Quantization (e.g. 8-/4-bit)	More requests per GPU and lower memory, at a small quality cost.
Token caps & summarization	Bounding context and output length directly bounds cost per turn.

On latency, the metric users feel is TTFT (driven by queue wait + prefill), and after that inter-token latency (decode speed). You improve TTFT by keeping queues short (autoscale GPU pools, shed load to smaller models under pressure) and by prefix-caching long shared prompts so prefill is cheaper. Streaming hides total latency: as long as words start flowing in ~1s and keep coming faster than the user reads, a 6-second answer feels fine.

Step 11 — Bottlenecks and Tradeoffs

Close by naming where this design strains and what you'd trade — interviewers reward this more than another box on the diagram.

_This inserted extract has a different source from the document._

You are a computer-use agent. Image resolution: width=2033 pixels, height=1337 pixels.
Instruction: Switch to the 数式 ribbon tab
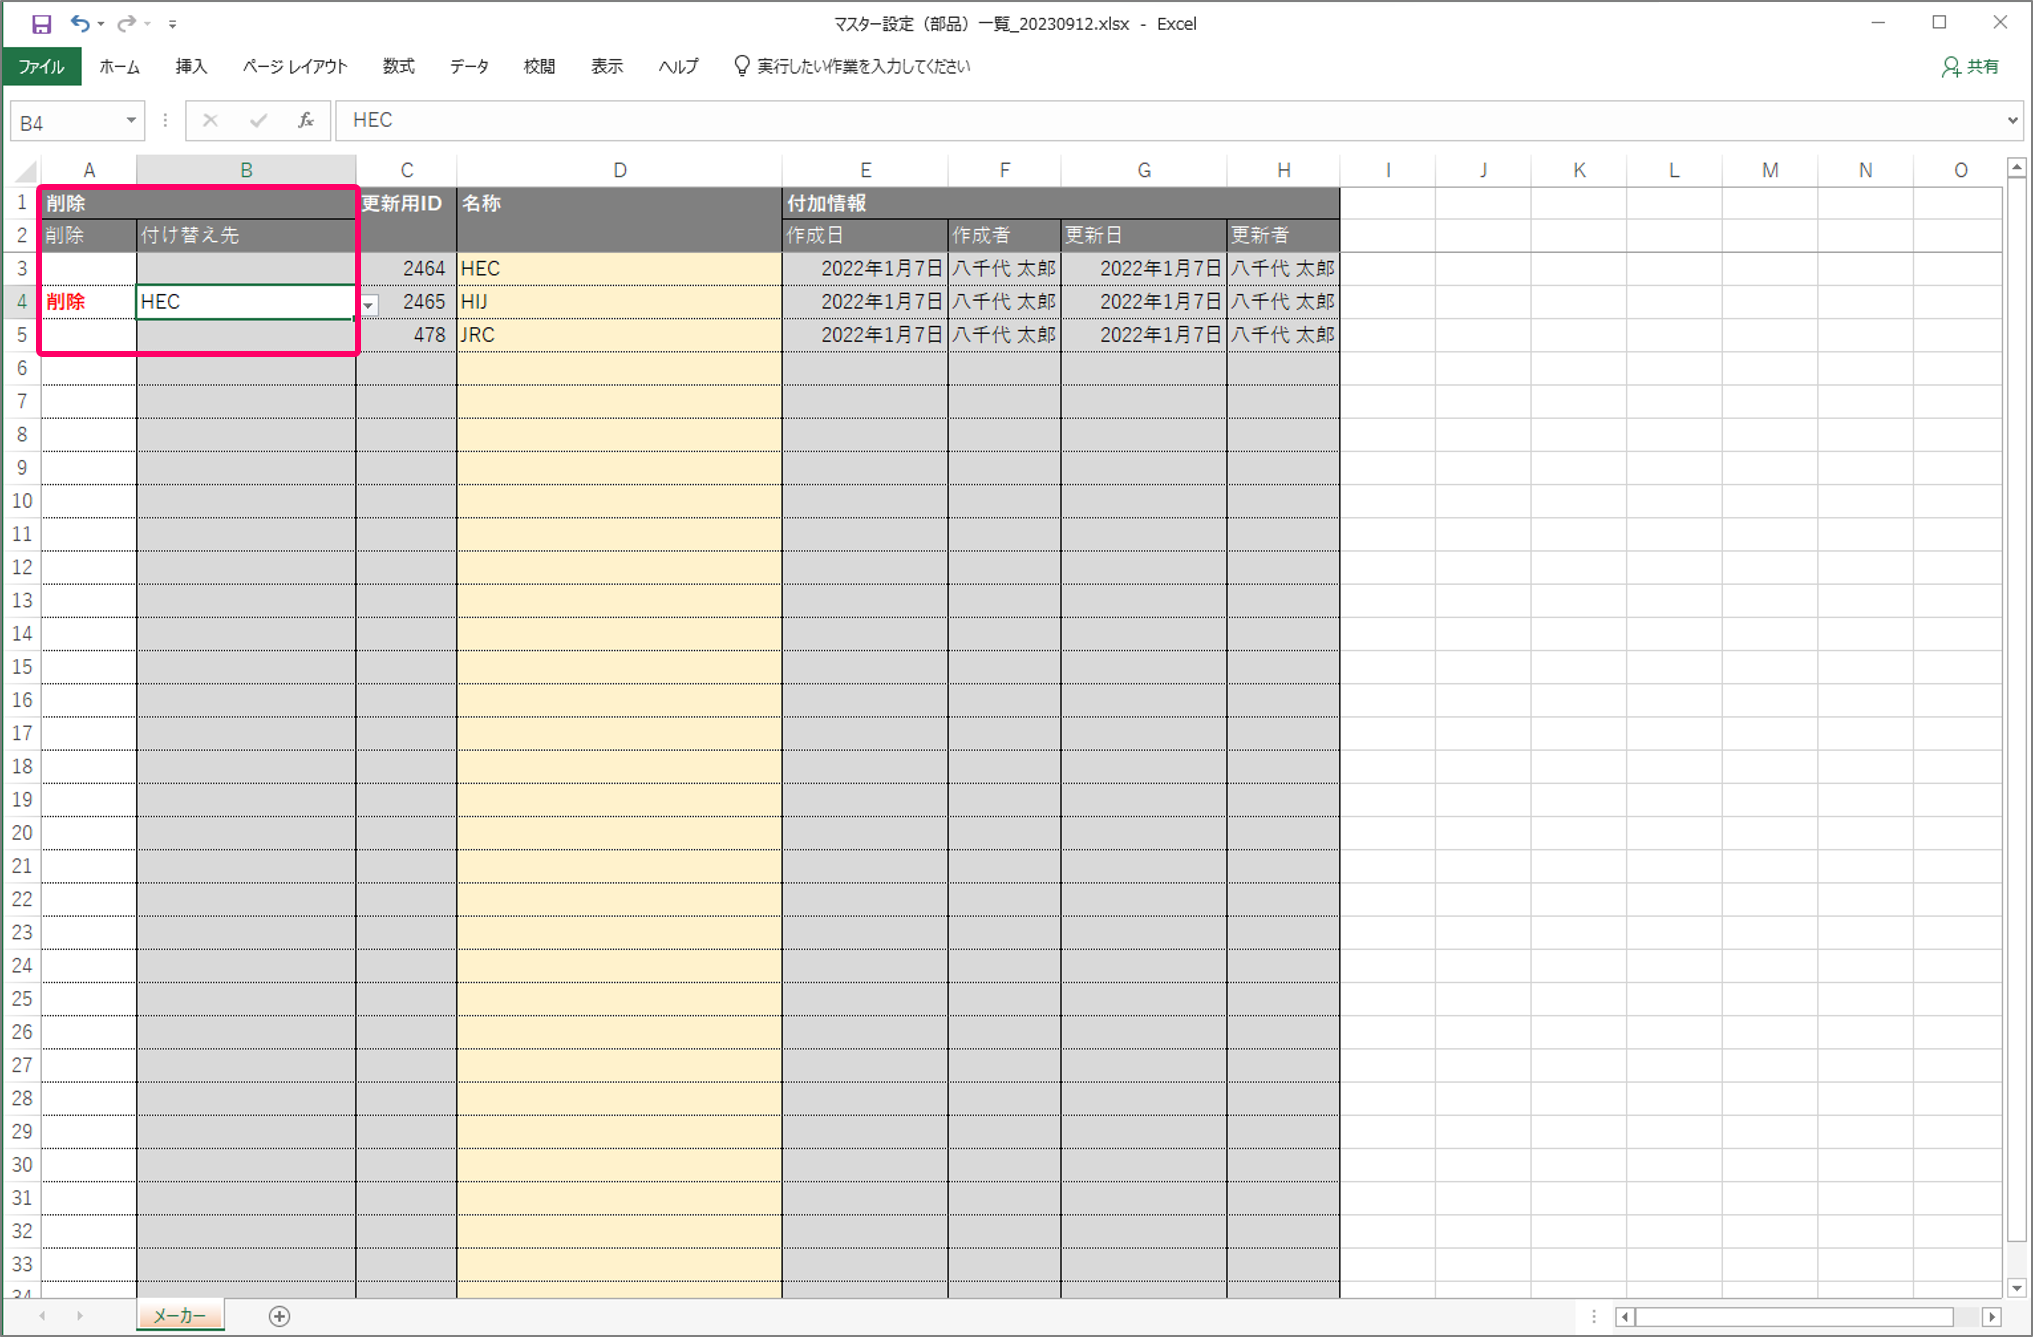(x=398, y=67)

GPU capacity is the bottleneck and the budget. A traffic spike can't be absorbed by spinning up cheap boxes; GPUs are scarce and slow to provision. Mitigation: queue with backpressure, degrade to smaller models, and admission-control free users before paid ones.
Concurrency, not QPS, sizes the fleet. Long-lived streams mean each box/GPU holds requests for seconds; KV-cache memory caps concurrent streams per GPU.
Context window vs cost vs quality. More history/retrieved context can improve answers but costs more tokens and latency; summarization saves money but loses detail.
Quality is probabilistic. The same prompt can yield different or wrong answers, so you need evals, A/B testing of prompts/models, and feedback capture (thumbs up/down) as part of the system — not just uptime dashboards.
Multi-region is hard for GPUs. You want low TTFT globally, but GPU availability is regional and uneven; you often route to where capacity exists, trading a little latency for not failing.

takeaway

Strip away the LLM mystique and a chat assistant is a streaming front door over a scarce GPU pool. Get four things right and the rest follows: stream tokens (SSE), separate the stateless API tier from the GPU tier, rebuild context every turn within the window, and front inference with a gateway that does routing, token quotas, caching, and fallback. Everything else — batching, KV cache, moderation, cost levers — exists to serve those expensive tokens efficiently and safely.

🎯 interview hot-takes

Why is this different from a chat app? The response is generated token-by-token on a GPU — slow and costly — so you optimize for time-to-first-token and streaming, and the GPU tier dominates capacity and cost.
What transport for streaming? SSE — one-way server push over plain HTTP, simple and proxy-friendly. WebSocket only if you need rich bidirectional (voice/interrupts).
How does "memory" work? The model is stateless; you resend recent history (summarizing old turns) plus any retrieved facts each turn, within the context window.
What's the biggest throughput lever? Continuous batching on the GPU workers; concurrency is then capped by KV-cache memory, and TTFT by the prefill phase.
How do you control cost? Model tiering, prompt/semantic caching, prefix (KV) caching, quantization, token quotas, and summarizing long contexts.
How do you handle a capacity spike? Queue with backpressure and degrade to smaller models — turn a GPU shortage into slower service, not an outage; admission-control free users first.